The wildfire data used in this analysis comes from the [USDA's wildfire occurance data for the United States, 1992-2020](https://www.fs.usda.gov/rds/archive/Catalog/RDS-2013-0009.6). This is the fifth version of the dataset and was generated from reporting systems of federal, state, and local fire organizations.

Data Citation: 
Short, Karen C. 2022. Spatial wildfire occurrence data for the United States, 1992-2020 [FPA_FOD_20221014]. 6th Edition. Fort Collins, CO: Forest Service Research Data Archive. https://doi.org/10.2737/RDS-2013-0009.6

In [None]:
# Download wildfire occurance data from geodatabase

fire_url = (
    "https://www.fs.usda.gov/rds/archive/products/RDS-2013-0009.6"
    "/RDS-2013-0009.6_Data_Format2_GDB.zip"
)

fire_dir = et.data.get_data(url=fire_url)   # Path to downloaded fire directory
fire_dir

In [None]:
# Import fires layer from geodatabase (cashing data)
# Put import in an if statement to check if data already downloaded
fire_path = os.path.join(fire_dir, 'Data','FPA_FOD_20221014.gdb')
if not 'fire_gdf' in globals():
    print('fire_gdf does not exist.

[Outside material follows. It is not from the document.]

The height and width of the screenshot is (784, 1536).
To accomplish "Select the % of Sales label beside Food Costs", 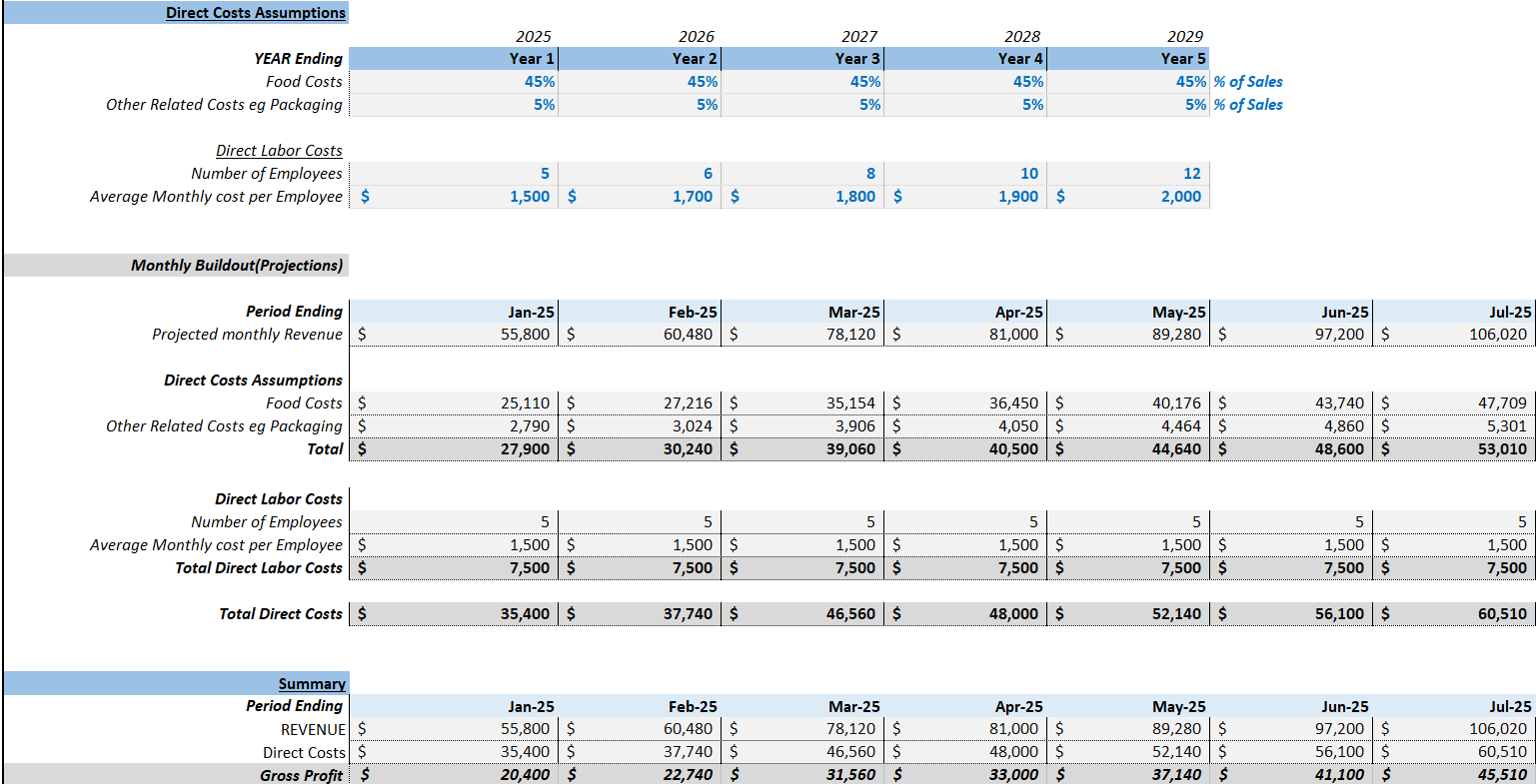I will [x=1248, y=81].
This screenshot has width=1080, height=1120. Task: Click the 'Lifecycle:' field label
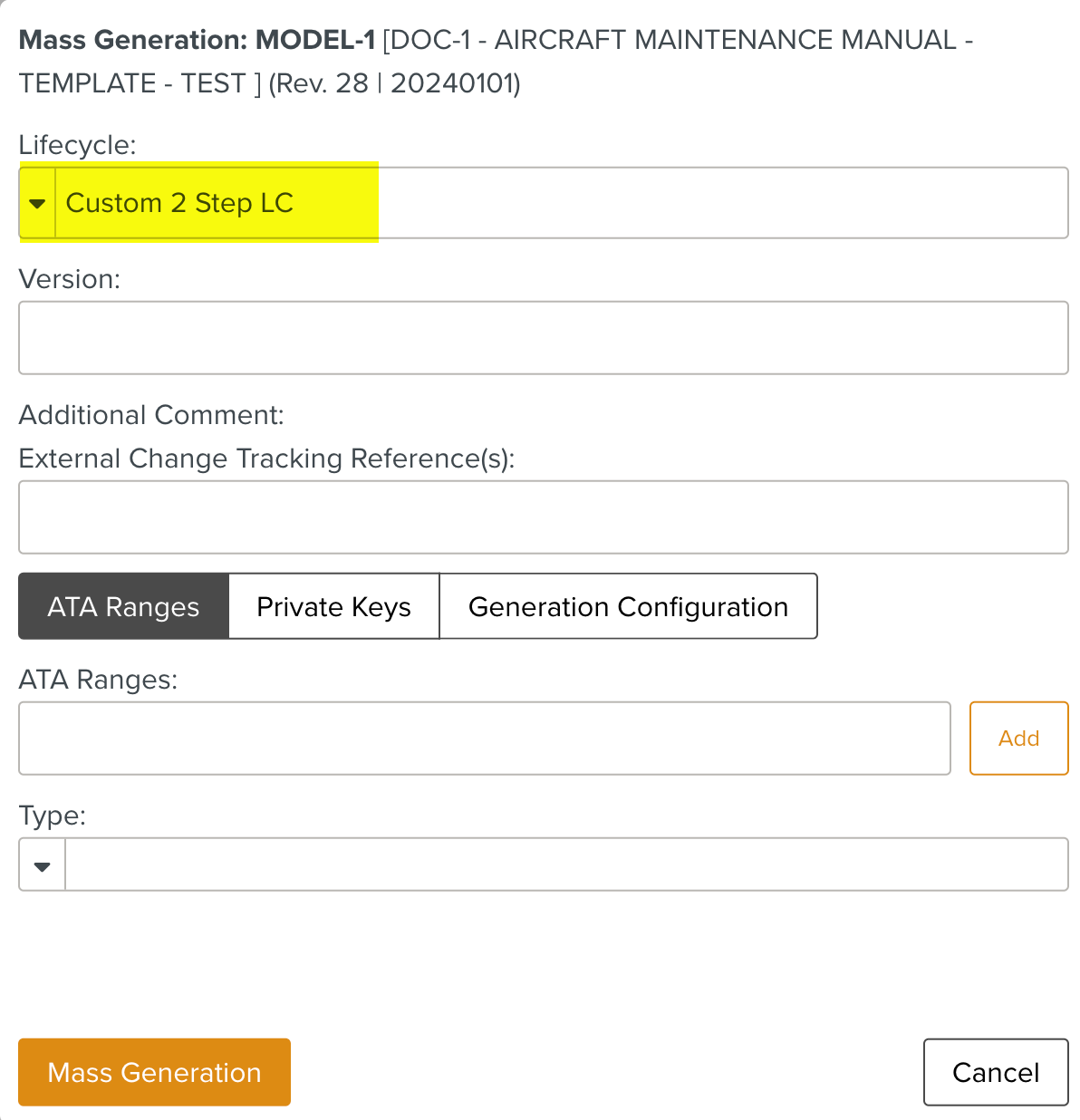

Loading...')
    fire_gdf = pyogrio.read_dataframe(fire_path, layer='Fires', from_disk=True)

fire_gdf

In [None]:
# Clean up the data
# Create an updated geodatabase, populating specific variables
fire_clean_gdf = (
    fire_gdf
    [['FOD_ID', 'LATITUDE','LONGITUDE', DISCOVERY_DATE',
      'NWCG_GENERAL_CAUSE', 'FIRE_SIZE']]
    .set_index('FOD_ID')            # Set the index to a unique identifier
)

# Convert the existing date to a datetime format
fire_clean_gdf.DISCOVERY_DATE = (
  pd.to_datetime(fire_clean_gdf.DISCOVERY_DATE))

# Reproject the dataframe to match the CRS of the watershed boundary
fire_clean_gdf = fire_clean_gdf.to_crs(wbd_hu2_gdf.crs)
fire_clean_gdf